GT 720 driver on Fedora hangs frequently in GNOME, EQ overflow

About one time in four, when I boot up the machine and log into GNOME, all I get is a dark grey screen with a mouse cursor on it. If I successfully log in, the card works pretty well for a while - could be many days, but might be only half an hour - and then eventually it will suddenly hang.

In the X log, there’s this:

(EE) [mi] EQ overflowing. Additional events will be discarded until existing events are processed.

then this:

(EE) [mi] mieq is NOT the cause.
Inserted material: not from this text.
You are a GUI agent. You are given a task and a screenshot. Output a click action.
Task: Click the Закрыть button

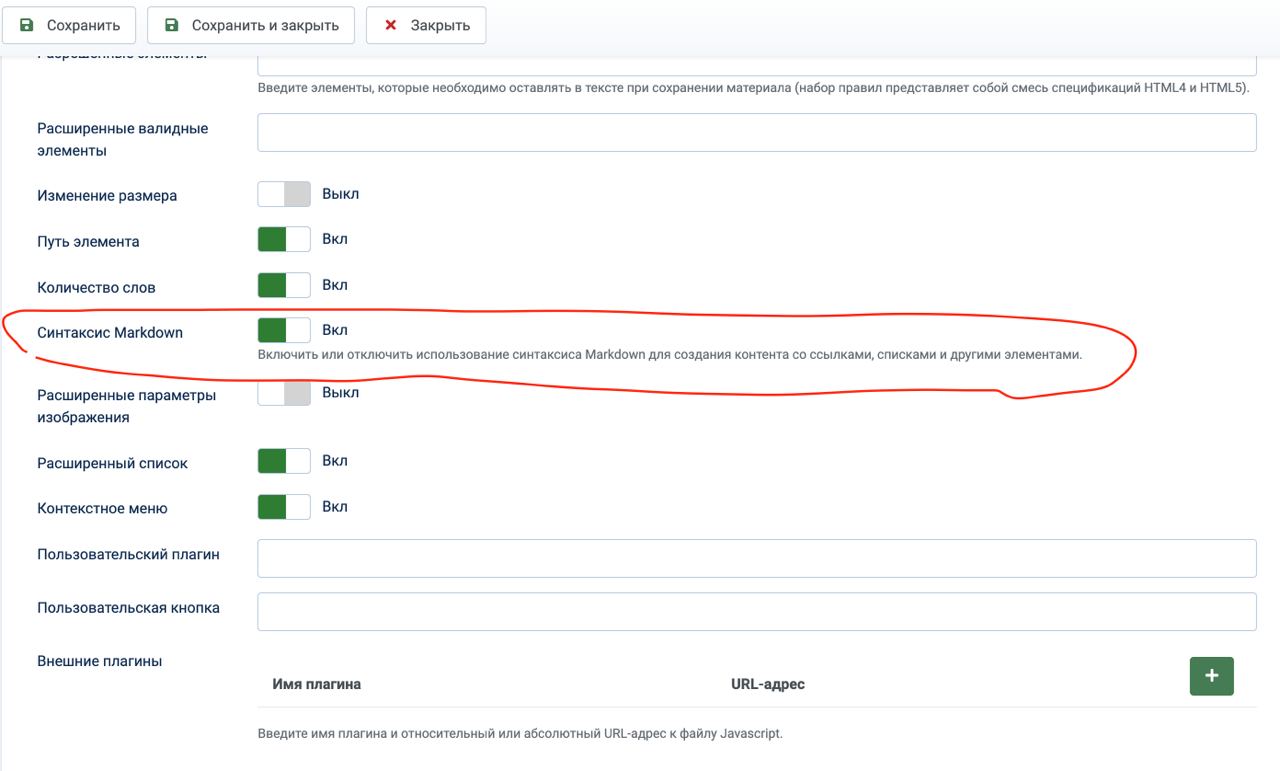[x=426, y=25]
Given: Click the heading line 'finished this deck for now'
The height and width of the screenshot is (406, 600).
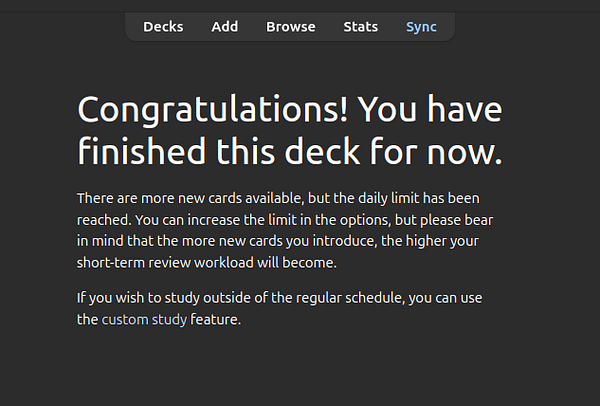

It is a victim.
(EE) [mi] EQ overflow continuing. 100 events have been dropped.

then this:

[ 39801.202] (WW) NVIDIA(0): WAIT (2, 8, 0x8000, 0x00001d2c, 0x00001d34)
[ 39808.202] (WW) NVIDIA(0): WAIT (1, 8, 0x8000, 0x00001d2c, 0x00001d34)

and this:

[ 39808.204] [mi] Increasing EQ size to 1024 to prevent dropped events.
[ 39808.205] [mi] EQ processing has resumed after 2177 dropped events.
[ 39808.205] [mi] This may be caused my a misbehaving driver monopolizing the server’s resources.

and finally more of this:

[ 39848.336] (WW) NVIDIA(0): WAIT (2, 8, 0x8000, 0x00001d2c, 0x00001d3c)
[ 39855.336] (WW) NVIDIA(0): WAIT (1, 8, 0x8000, 0x00001d2c, 0x00001d3c)
[ 40252.395] (WW) NVIDIA(0): WAIT (2-S, 17, 0x07e2, 0x00001d2c, 0x00001de0)
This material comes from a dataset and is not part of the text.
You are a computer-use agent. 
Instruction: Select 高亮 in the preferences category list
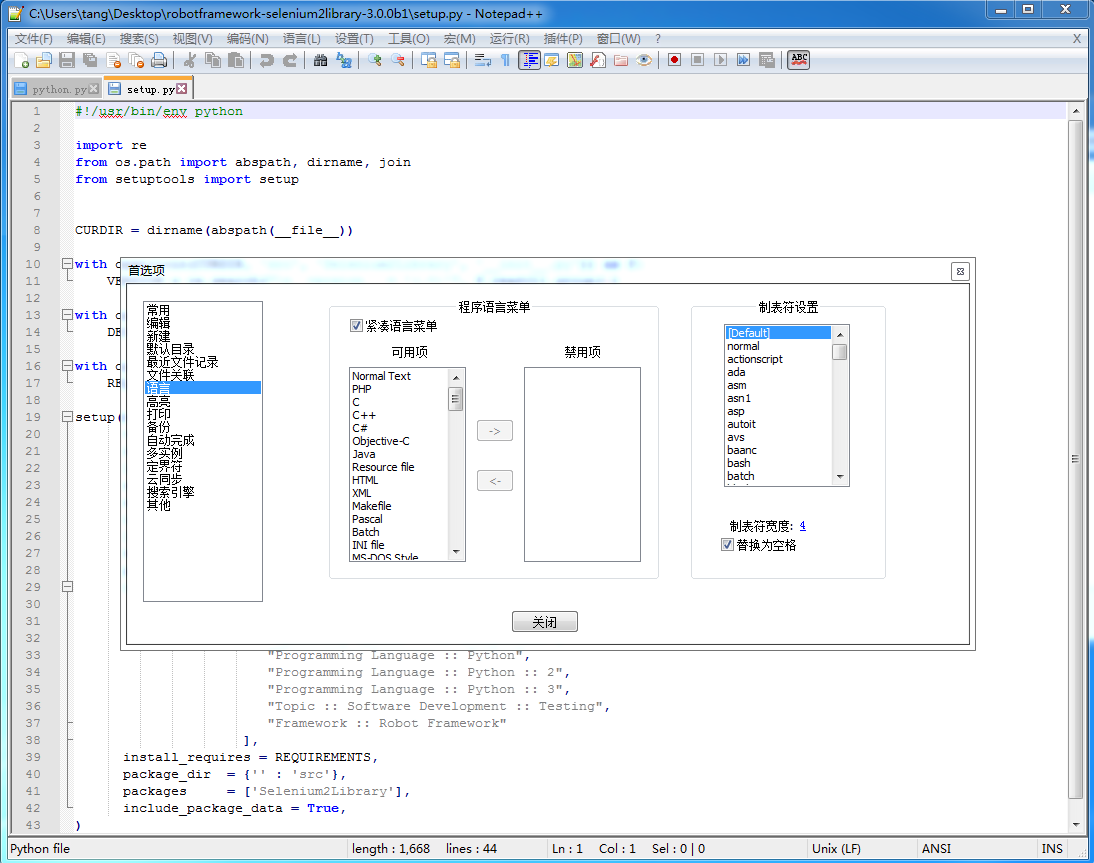click(158, 401)
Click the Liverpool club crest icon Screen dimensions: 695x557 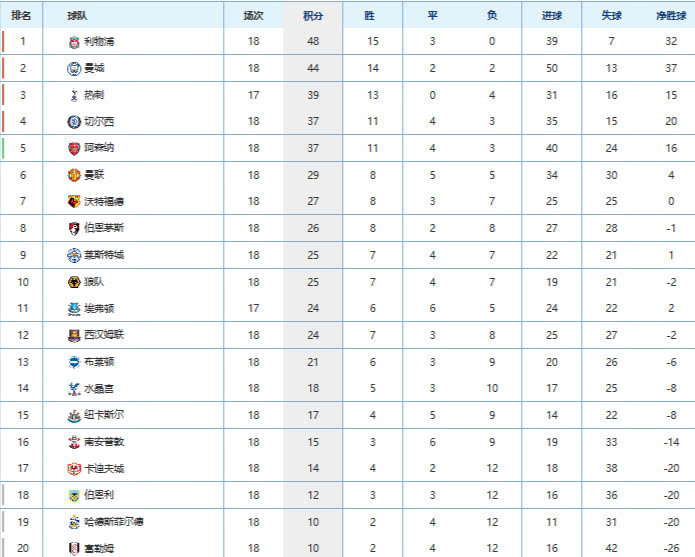point(74,42)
The graphics system is essentially dead until the machine is reset, though occasionally it might be possible to kill the X server and restart it. Usually though I’ll need to shut the machine down completely, and occasionally it won’t even go down and has to be hard-reset with the power button.

This is really frustrating, as the crash has happened three times so far tonight. :-(
nvidia-bug-report.log.gz (85.8 KB)

The errors here indicate that the GPU simply stopped processing new commands, but didn’t otherwise report an error. Please make sure that the GPU is firmly seated in the PCIe socket, that the heatsink is free of dust and debris, and that there is adequate airflow over the heatsink. You could also try running nvidia-settings and watching the thermal info page to see if the hangs are correlated with high GPU temperatures.